In my test packis fastest followed by the use of the array module with a cast of the address (or using the from_buffer function).
import timeit
repeat = 100
setup="from struct import pack; from random import random; import numpy; from array import array; import ctypes; t = [random() for _ in range(2* 1000)];"
print(timeit.timeit(stmt="v = array('f',t); addr, count = v.buffer_info();x = ctypes.cast(addr,ctypes.POINTER(ctypes.c_float))",setup=setup,number=repeat))
print(timeit.timeit(stmt="v = array('f',t);a = (ctypes.c_float * len(v)).from_buffer(v)",setup=setup,number=repeat))
print(timeit.timeit(stmt='x = (ctypes.c_float * len(t))(*t)',setup=setup,number=repeat))
print(timeit.timeit(stmt="x = pack('f'*len(t), *t);",setup=setup,number=repeat))
print(timeit.timeit(stmt='x = (ctypes.c_float * len(t))(); x[:] = t',setup=setup,number=repeat))
print(timeit.timeit(stmt='x = numpy.array(t,numpy.float32).data',setup=setup,number=repeat))
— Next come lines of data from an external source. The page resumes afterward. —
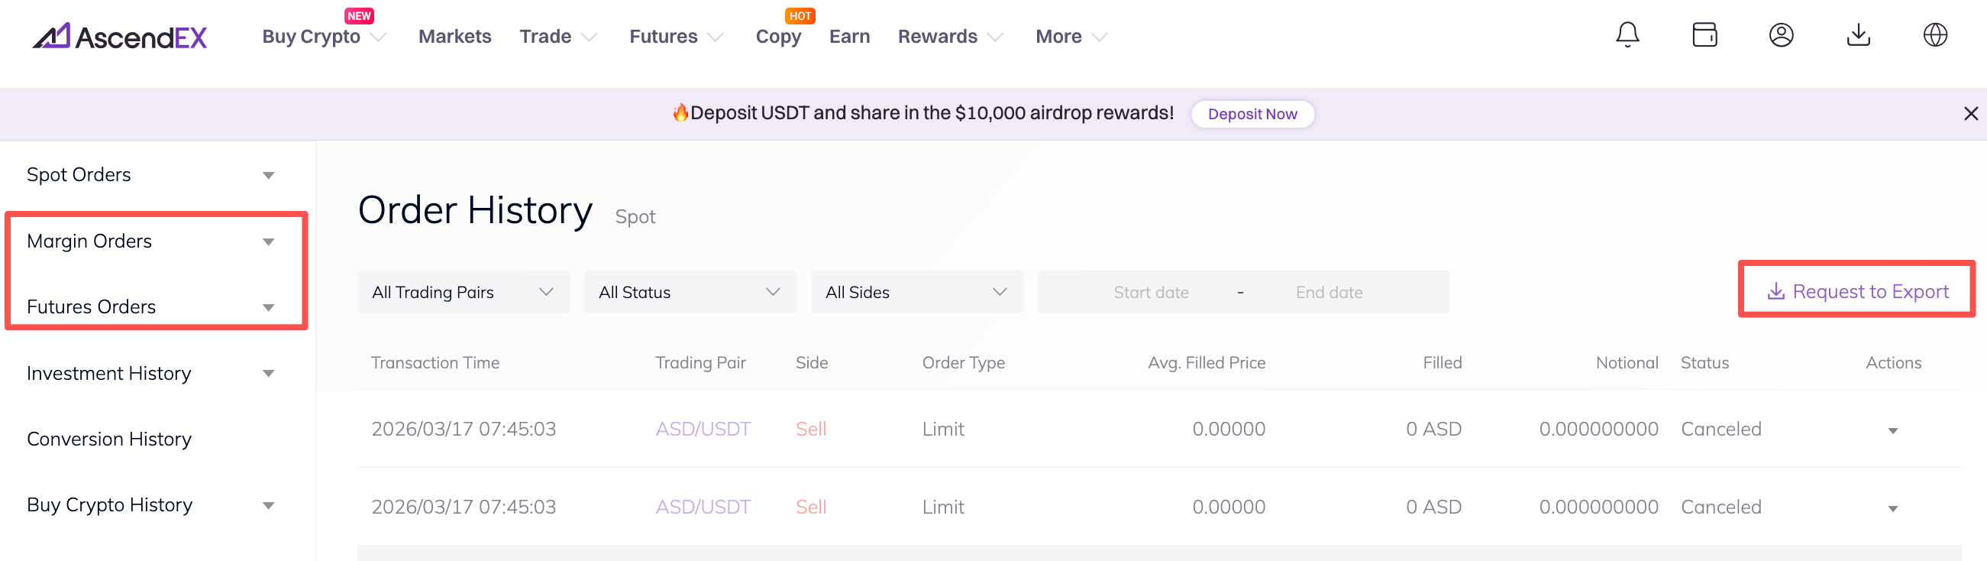Click the first row's ASD/USDT pair link

coord(703,429)
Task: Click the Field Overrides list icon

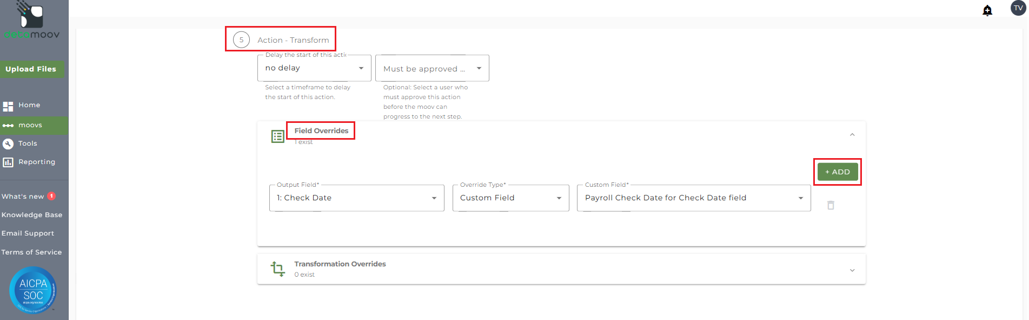Action: (x=277, y=136)
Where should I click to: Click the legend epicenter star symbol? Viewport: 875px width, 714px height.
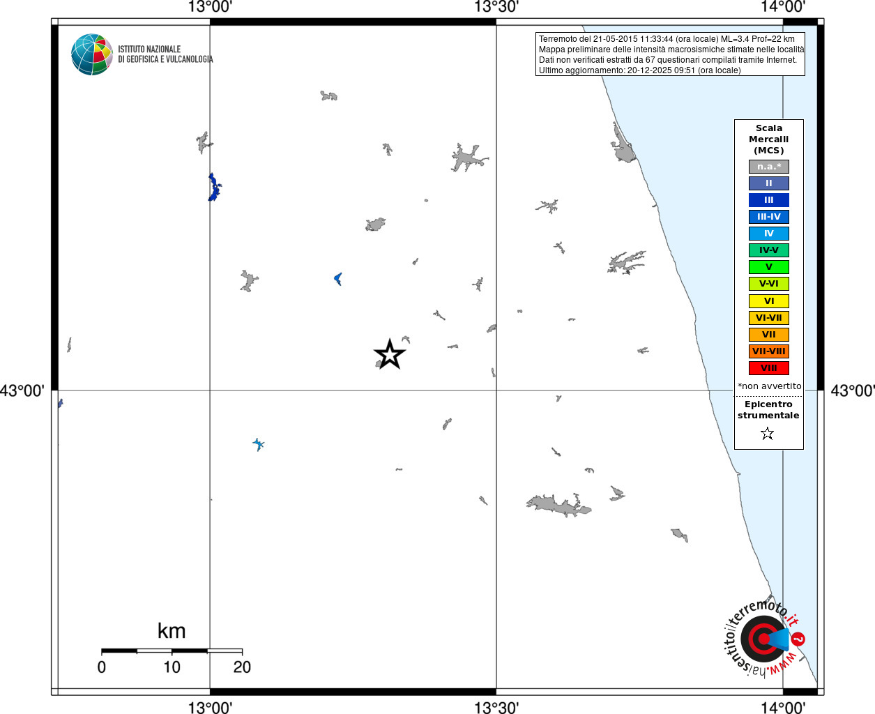(768, 434)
The array.array approach is slightly faster than Jonathan Hartley's approach in my test while the numpy approach has about half the speed:
python3 convert.py
0.004665990360081196
0.004661010578274727
0.026358536444604397
0.0028003649786114693
0.005843495950102806
0.009067213162779808
The net winner is pack.
You can use array (notice also the generator expression instead of the list comprehension):
array("f", (u for point in points for u in point)).tostring()
Another optimization would be to keep the points flattened from the beginning.